[Opening EXCERPT PROVIDED section]

Inaudible amid this din of mismanagement is the voice of the ordinary airman as it shouts for the simplest of things: respect, acknowledgement, steady leadership, and the resources to get the job done. Indeed, excellence has degraded from an institutional steerpoint to an illusory notion too far out of reach to be visible. As resources have declined, workload has not, and this is perhaps the greatest dishonesty of all. Expecting excellence while resourcing and supporting for mediocrity won’t work. Leaders who know this and persist in demanding it are just liars by another name, and cannot be judged ethical.
This is the tip of a disheartening iceberg, and it didn’t grow to this size overnight. The decline in senior leader efficacy is a function of leader development routines in-place a generation past. The political predispositions of the officer corps reflect a larger national tendency that is especially difficult to calibrate in a service that has long relied upon a positive public image to fulfill its cherished budgetary objectives, and is thus unduly guarded and sensitive in its public interactions. The dislodging of the Air Force squadron as its elemental building block is a newer phenomenon largely instigated by the resource pressures of the post-9/11 environment. The road here has been long, and the road back will be as well.

[Closing EXCERPT PROVIDED section]
[Opening SUPPLIED ENTRIES section]

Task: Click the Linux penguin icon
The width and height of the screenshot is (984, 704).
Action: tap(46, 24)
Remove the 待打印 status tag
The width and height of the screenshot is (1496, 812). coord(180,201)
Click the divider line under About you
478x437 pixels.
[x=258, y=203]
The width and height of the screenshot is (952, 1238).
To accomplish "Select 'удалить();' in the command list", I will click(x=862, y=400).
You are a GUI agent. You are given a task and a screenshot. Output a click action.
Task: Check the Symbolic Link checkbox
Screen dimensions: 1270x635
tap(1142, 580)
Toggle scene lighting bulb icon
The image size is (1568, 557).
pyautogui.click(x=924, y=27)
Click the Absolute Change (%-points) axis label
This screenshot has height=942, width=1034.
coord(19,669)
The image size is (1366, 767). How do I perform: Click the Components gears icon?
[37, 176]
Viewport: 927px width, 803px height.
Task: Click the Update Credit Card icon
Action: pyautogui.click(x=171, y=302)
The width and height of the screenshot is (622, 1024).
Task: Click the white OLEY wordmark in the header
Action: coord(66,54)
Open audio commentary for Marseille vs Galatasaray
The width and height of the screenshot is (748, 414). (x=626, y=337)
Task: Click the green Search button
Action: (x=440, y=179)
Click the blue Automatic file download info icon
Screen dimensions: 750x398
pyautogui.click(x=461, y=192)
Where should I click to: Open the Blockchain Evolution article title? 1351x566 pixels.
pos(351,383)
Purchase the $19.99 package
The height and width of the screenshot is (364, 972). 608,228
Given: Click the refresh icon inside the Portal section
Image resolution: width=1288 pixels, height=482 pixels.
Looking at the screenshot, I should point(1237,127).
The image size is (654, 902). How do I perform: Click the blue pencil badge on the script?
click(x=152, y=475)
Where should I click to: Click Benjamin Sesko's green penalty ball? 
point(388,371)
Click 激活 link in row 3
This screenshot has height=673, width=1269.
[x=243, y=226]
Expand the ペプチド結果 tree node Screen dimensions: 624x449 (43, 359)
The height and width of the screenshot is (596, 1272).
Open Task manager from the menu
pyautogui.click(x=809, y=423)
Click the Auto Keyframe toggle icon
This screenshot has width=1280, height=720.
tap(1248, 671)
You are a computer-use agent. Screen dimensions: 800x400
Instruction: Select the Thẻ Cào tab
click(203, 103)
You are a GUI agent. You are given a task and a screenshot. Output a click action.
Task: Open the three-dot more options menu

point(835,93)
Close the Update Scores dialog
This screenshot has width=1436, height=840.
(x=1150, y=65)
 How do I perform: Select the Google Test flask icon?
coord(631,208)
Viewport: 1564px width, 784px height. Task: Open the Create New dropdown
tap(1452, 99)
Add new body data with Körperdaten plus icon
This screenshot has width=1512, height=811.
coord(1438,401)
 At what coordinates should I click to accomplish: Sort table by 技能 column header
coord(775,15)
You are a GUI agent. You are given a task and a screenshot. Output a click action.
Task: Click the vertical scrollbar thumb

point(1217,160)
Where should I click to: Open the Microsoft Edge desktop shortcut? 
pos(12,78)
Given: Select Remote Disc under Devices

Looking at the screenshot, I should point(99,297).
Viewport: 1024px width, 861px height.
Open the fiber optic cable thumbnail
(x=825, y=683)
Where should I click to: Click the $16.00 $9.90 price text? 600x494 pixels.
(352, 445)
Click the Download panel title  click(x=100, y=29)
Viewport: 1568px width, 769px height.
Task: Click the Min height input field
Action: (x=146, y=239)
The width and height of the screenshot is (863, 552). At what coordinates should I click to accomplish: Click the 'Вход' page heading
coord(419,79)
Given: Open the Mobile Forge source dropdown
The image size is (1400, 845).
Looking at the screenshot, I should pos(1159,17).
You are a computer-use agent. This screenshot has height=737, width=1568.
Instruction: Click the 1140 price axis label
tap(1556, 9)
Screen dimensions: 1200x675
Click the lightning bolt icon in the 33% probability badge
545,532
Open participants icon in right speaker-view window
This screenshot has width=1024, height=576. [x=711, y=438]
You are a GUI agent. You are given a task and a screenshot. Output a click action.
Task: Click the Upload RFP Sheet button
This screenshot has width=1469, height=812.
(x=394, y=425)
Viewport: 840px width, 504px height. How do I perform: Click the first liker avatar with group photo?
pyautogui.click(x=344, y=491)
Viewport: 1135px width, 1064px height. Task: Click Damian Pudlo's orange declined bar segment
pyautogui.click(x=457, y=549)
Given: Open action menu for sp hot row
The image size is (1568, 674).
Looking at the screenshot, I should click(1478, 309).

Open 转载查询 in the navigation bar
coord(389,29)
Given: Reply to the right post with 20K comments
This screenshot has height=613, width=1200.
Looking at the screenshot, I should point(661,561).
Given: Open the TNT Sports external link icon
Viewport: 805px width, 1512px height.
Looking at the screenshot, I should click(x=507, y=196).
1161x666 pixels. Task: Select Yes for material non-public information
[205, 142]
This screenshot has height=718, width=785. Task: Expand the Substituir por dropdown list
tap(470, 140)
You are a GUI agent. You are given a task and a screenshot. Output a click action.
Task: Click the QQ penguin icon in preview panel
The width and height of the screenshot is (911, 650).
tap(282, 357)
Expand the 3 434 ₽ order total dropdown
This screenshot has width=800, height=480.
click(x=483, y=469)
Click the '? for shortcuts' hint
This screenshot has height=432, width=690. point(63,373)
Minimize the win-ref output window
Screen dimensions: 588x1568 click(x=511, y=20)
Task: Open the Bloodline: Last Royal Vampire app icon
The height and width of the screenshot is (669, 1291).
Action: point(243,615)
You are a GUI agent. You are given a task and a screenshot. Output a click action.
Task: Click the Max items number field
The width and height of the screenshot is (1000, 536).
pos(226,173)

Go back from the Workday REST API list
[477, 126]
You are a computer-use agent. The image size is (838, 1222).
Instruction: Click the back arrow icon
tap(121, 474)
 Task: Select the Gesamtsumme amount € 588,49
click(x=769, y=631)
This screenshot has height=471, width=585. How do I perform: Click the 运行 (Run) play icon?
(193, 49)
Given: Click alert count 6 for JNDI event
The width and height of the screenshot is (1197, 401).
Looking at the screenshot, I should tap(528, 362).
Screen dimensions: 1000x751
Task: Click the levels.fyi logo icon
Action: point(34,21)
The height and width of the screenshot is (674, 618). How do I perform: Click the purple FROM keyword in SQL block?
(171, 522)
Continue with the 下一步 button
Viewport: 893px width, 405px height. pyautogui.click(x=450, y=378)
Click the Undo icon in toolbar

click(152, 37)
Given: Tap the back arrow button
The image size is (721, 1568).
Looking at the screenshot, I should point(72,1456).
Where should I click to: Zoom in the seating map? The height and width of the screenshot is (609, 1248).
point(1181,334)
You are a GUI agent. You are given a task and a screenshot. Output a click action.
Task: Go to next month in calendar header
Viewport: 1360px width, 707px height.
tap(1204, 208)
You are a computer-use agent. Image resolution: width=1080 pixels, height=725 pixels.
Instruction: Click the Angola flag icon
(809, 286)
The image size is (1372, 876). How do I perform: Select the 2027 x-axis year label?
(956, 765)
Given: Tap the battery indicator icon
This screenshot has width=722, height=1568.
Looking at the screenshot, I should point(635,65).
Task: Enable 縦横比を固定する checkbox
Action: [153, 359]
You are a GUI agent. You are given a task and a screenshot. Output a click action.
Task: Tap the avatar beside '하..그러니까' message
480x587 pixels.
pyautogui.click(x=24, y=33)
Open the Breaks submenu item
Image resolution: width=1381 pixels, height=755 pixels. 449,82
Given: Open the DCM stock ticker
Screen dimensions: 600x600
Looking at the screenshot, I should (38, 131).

[Closing SUPPLIED ENTRIES section]

[YOUR TASK]
Could you update the part of the Air Force leadership text that opens with "Inaudible amid this" and closes with "be judged ethical.", swapping "mediocrity" for "adequacy"?

[SOLUTION TO THIS EXERCISE]
Inaudible amid this din of mismanagement is the voice of the ordinary airman as it shouts for the simplest of things: respect, acknowledgement, steady leadership, and the resources to get the job done. Indeed, excellence has degraded from an institutional steerpoint to an illusory notion too far out of reach to be visible. As resources have declined, workload has not, and this is perhaps the greatest dishonesty of all. Expecting excellence while resourcing and supporting for adequacy won’t work. Leaders who know this and persist in demanding it are just liars by another name, and cannot be judged ethical.